Cabmate Suspension System Adjusts to Bumps

By Tom Berg, Truck Editor | July 29, 2019
Cabmate ROI uses new shock absorbers and air springs.
New shock absorbers and air springs on ROI version of Link’s Cabmate cab suspension are operated by proprietary software in an electronic control module.

A new cab air-suspension system delivers a smoother ride for trucks and tractors, and therefore their occupants, especially over harsh pavement and railroad crossings, says Link Manufacturing, maker of the Cabmate suspension that forms the basis for the new product.

Cabmate ROI, for Road Optimized Innovations, actively damps out shock and vibration instead of doing it passively, as does the current Cabmate product.

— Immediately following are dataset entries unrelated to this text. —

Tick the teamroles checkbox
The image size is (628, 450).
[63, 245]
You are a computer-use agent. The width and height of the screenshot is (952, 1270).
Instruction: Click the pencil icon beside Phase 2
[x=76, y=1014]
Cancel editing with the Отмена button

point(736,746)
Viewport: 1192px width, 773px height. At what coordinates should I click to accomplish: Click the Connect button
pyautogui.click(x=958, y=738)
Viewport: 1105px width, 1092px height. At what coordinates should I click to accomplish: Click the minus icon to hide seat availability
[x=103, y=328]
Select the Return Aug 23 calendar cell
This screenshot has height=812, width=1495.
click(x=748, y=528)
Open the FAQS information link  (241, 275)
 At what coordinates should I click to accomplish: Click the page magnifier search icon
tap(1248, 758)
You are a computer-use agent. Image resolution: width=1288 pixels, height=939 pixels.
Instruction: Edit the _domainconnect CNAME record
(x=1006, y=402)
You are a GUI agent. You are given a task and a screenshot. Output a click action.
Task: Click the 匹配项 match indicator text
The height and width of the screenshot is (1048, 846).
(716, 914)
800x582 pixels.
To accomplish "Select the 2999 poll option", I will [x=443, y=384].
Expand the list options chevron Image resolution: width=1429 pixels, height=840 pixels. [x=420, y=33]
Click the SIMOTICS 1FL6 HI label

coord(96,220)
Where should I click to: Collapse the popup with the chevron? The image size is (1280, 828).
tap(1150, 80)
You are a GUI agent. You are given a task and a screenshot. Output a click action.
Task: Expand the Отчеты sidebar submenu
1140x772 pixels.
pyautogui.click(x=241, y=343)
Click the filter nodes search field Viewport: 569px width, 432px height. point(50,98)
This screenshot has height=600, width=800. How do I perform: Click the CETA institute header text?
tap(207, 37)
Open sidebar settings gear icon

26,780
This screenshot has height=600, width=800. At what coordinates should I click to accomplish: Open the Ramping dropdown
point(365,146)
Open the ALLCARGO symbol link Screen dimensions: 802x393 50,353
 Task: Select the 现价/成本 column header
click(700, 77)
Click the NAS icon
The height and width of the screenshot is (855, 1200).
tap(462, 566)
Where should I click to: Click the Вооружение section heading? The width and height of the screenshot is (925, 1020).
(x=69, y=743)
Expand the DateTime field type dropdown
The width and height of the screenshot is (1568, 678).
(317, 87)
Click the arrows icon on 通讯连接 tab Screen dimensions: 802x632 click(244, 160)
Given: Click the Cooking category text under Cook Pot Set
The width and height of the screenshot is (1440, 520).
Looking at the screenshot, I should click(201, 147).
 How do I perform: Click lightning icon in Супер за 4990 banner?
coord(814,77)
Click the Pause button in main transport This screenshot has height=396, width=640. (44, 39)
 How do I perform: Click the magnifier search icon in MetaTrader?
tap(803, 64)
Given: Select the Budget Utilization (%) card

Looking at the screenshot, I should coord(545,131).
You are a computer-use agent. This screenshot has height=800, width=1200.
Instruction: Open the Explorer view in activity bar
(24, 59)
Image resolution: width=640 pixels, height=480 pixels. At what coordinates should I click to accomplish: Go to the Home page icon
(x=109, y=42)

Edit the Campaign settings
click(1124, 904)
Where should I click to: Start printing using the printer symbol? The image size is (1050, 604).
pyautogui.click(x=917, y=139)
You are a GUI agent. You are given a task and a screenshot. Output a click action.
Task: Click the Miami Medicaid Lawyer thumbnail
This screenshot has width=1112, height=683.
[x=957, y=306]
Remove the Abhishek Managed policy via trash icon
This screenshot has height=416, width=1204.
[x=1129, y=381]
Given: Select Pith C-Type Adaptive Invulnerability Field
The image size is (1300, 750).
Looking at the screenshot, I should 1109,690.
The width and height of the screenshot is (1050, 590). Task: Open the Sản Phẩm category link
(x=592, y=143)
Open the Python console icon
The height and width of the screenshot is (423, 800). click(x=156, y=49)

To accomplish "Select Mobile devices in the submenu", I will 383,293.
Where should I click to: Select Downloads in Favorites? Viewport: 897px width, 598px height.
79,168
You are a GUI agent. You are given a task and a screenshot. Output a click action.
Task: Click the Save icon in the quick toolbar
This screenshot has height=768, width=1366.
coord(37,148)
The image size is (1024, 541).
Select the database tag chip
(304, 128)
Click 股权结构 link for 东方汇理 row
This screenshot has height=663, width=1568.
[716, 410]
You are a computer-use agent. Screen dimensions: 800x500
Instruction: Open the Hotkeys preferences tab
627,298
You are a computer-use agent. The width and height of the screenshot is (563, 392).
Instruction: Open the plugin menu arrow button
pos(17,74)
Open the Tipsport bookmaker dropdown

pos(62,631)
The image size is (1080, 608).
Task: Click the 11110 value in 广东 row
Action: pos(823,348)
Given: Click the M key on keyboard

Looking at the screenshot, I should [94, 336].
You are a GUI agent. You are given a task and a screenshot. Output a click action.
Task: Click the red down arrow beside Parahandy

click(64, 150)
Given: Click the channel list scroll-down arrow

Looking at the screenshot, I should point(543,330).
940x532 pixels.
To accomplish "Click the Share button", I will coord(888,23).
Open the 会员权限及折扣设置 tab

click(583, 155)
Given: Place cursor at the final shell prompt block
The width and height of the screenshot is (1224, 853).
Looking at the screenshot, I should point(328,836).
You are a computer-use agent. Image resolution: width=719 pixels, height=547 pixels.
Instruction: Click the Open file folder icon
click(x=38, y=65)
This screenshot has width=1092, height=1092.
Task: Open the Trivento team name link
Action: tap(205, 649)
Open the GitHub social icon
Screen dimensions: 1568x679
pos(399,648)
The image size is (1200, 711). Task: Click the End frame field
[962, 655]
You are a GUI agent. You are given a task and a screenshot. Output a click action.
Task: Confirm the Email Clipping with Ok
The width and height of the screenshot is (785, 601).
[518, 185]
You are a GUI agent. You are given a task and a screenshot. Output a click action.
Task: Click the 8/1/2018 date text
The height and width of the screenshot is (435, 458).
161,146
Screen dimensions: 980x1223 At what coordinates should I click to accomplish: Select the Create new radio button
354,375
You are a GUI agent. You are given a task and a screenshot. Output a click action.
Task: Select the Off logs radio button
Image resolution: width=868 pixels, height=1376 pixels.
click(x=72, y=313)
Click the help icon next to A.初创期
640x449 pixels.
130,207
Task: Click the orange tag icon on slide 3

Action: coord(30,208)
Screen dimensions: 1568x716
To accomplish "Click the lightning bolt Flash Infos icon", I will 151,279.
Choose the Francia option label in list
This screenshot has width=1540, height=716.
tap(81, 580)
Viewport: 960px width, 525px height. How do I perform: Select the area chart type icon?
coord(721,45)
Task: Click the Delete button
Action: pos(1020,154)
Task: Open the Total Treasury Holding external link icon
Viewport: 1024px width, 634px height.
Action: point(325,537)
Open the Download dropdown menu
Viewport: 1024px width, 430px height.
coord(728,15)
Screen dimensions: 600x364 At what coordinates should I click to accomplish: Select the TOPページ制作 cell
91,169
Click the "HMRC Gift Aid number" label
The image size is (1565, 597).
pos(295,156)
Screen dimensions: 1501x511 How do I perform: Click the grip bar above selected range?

Cabmate came on the market in 1980, following its invention by Bill Nibbelink, “a local trucker who was determined to improve the driver experience,” said Jim Huls, Link’s president. Shortly after starting the company and getting his device into production, Nibbelink sold the firm to a family of investors which still owns it. Link has since expanded its product offerings to include air suspensions for lift axles, tandem- and single-drive axles, and an air management system for tires.

Driver testimonials

A few years ago, Link’s engineers began working to make the current Cabmate perform actively, using sensors and an electronic control module that adjust damping rates of advanced shock absorbers and air springs, and do so about 200 times a second, Huls and other Link officials said. Sensors include an accelerometer under the cab that measures vertical motions, while the ECU uses proprietary software developed in-house based on road-condition experiences.

More work is done by ROI Cabmate’s shock absorbers, so less air is exhausted from air springs as they soften and harden while cushioning and stabilizing the cab. The new system also uses an electronic height control valve to keep the cab level. The system has undergone more than 1.5 million miles of testing, much of it by fleet customers in their in-service road tractors.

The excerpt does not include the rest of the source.